Several famous people have, or had, polio, including Donald Sutherland, Jack Nicklaus, Mia Farrow, Neil Young, Francis Ford Coppola, and Alan Alda. Franklin Delano Roosevelt was commonly believed to have been a victim of polio, which he caught while visiting Campobello Island in Canada when he was 39. Though the public knew he had a paralytic illness, he successfully hid how debilitated he was. A review of his case in 2003 determined that he most likely suffered from Guillain-Barré syndrome, caused by an immune system response to infection, which has similar symptoms to polio.

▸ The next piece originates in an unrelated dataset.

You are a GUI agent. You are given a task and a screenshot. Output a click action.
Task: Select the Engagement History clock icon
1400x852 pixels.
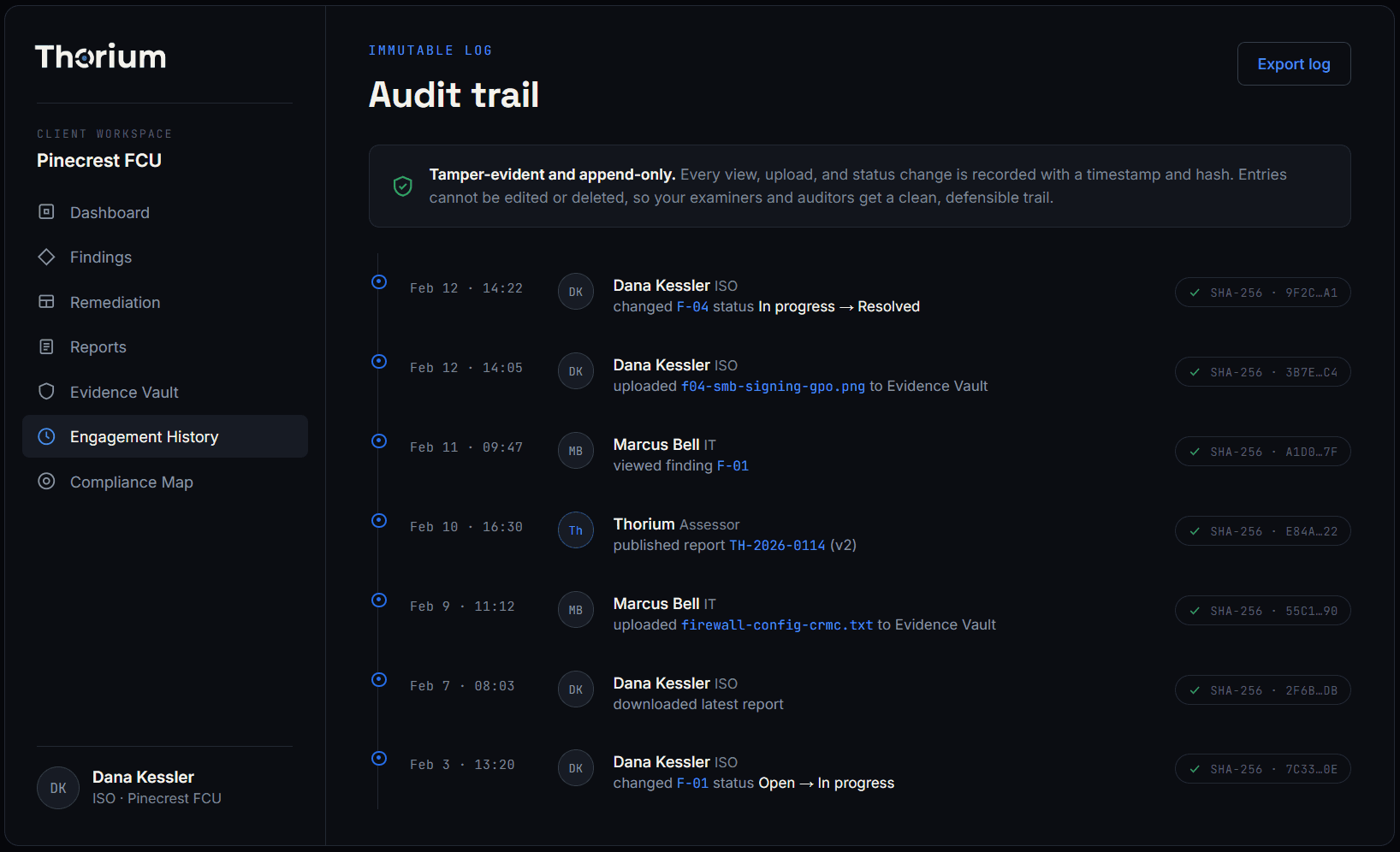(46, 436)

And today is the birthday of astrophysicist and "ufologist" Josef Allen Hynek, born in Chicago in 1910. He's best known for his work with a series of government projects to investigate reports of flying saucer sightings. The U.S. Air Force formed Project Sign in 1948, changing the name to Project Grudge and then, finally, Project Blue Book in 1952. Hynek, initially skeptical, was brought on board as a scientific consultant, and his job was to investigate claims of unidentified flying objects. He enjoyed his role as government debunker.

Over time, and after investigating several sightings reported by reliable witnesses like pilots, astronauts, and even fellow astronomers, his outlook began to change, and he became frustrated at the refusal of the Air Force and the scientific community to admit the possibility of UFOs. He said, "As a scientist, I must be mindful of the past; all too often it has happened that matters of great value to science were overlooked because the new phenomenon did not fit the accepted scientific outlook of the time." He didn't believe that UFOs were necessarily intergalactic travelers from the far reaches of space, and said, in 1976: "To me, it seems ridiculous that super intelligences would travel great distances to do relatively stupid things like stop cars, collect soil samples, and frighten people. I think we must begin to reexamine the evidence. We must begin to look closer to home." He considered them "an aspect or domain of the natural world not yet explored by science," and he didn't rule out visitors from other dimensions.

He developed the "close encounter" method of categorizing UFO sightings, which inspired Steven Spielberg's 1977 hit movie Close Encounters of the Third Kind. Hynek served as a consultant on the film, and made a cameo appearance near the end, a bearded gentleman with a pipe who steps out of the crowd to gaze in awe at the spacecraft.